As the 17th of March 2011 approaches I am surrounded by images of a stricken Japan and I know there are many people who are going through what I went through and much worse. I have no idea how they will survive what has happened to their country, their friends, their families and to them. Some won’t survive but many will and they will be the strongest generation Japan has known for decades, a nation of survivors: I really wish I didn’t know that. The bittersweet relief of knowing I had survived which I felt last year is missing this year. This year I am sad, so very, very sad that almost two years have passed since I saw his smile or heard his voice.

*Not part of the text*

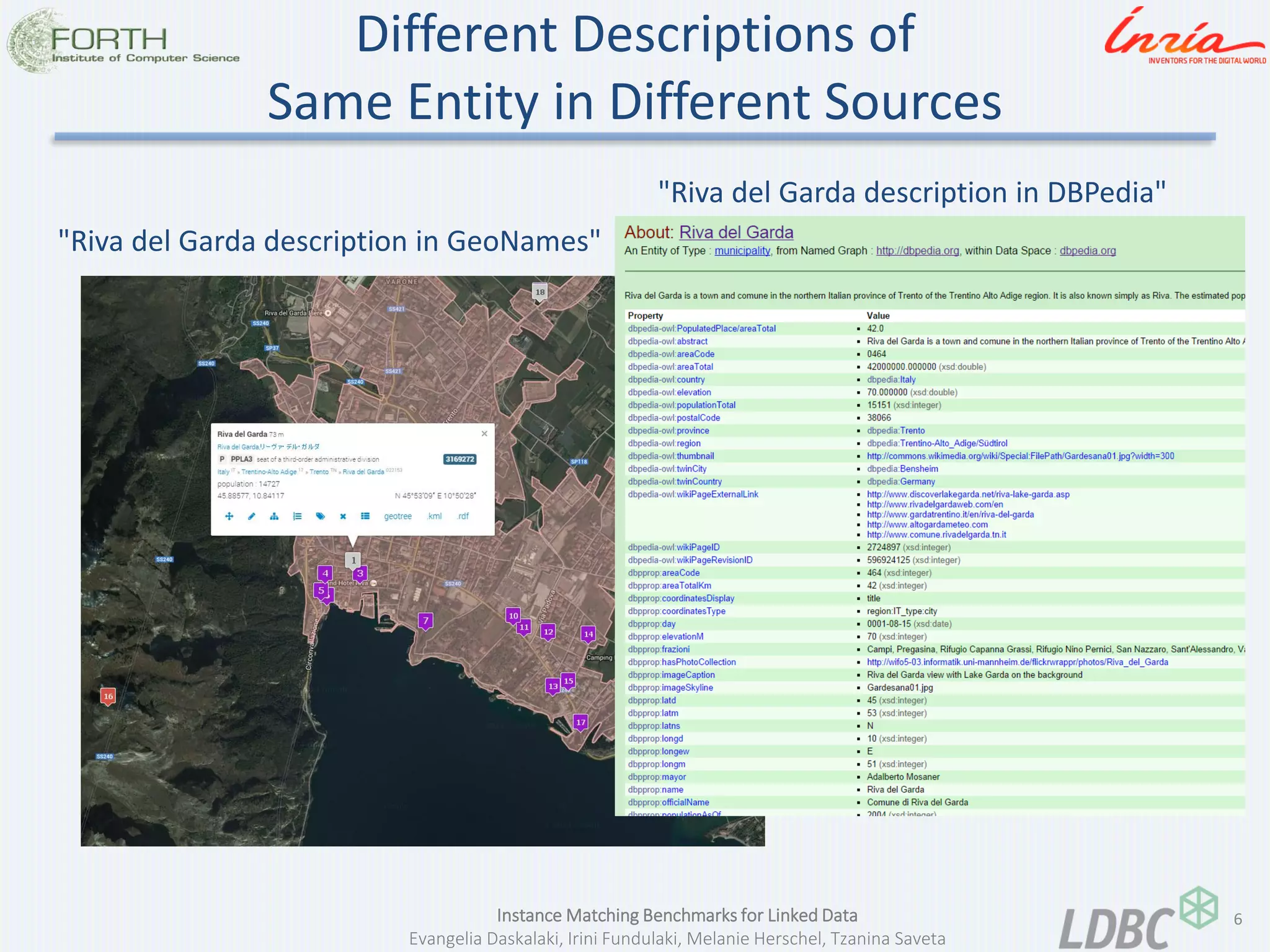Open the Trentino-Alto Adige breadcrumb link
This screenshot has height=952, width=1270.
(269, 472)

Sad that there are no new photographs and that I have over a years worth of stories that don’t include him and I wonder if this is how most people felt last year as the dreaded date approached and is this how they feel now.

I’ve been called an inspiration but I know others who have done more and gone further in their time. I also know that if asked they would say the same as me, I put one foot in front of the other and take it one day at a time. Two years on and I still cannot plan for the future so for now I am taking a path that does not require me to. I don’t talk about him all the time because though people are kind and patient there is only so much you can ask of them but I think of him. Just because you do not hear me say his name it does not mean he is not in my thoughts. Two years on and I still do not know how to live without him. I don’t know how to live with all that we have lost. All I know is that everyday I have to try. I have to breathe in and out and put one foot in front of the other in any way I can and then one day I’ll look back and see how far I’ve come. Because even now with the sadness of what is lost there is happiness at what was and gratitude for what remains and one day I hope that they will outshine the sadness so I can hardly see it and only remember what was and smile.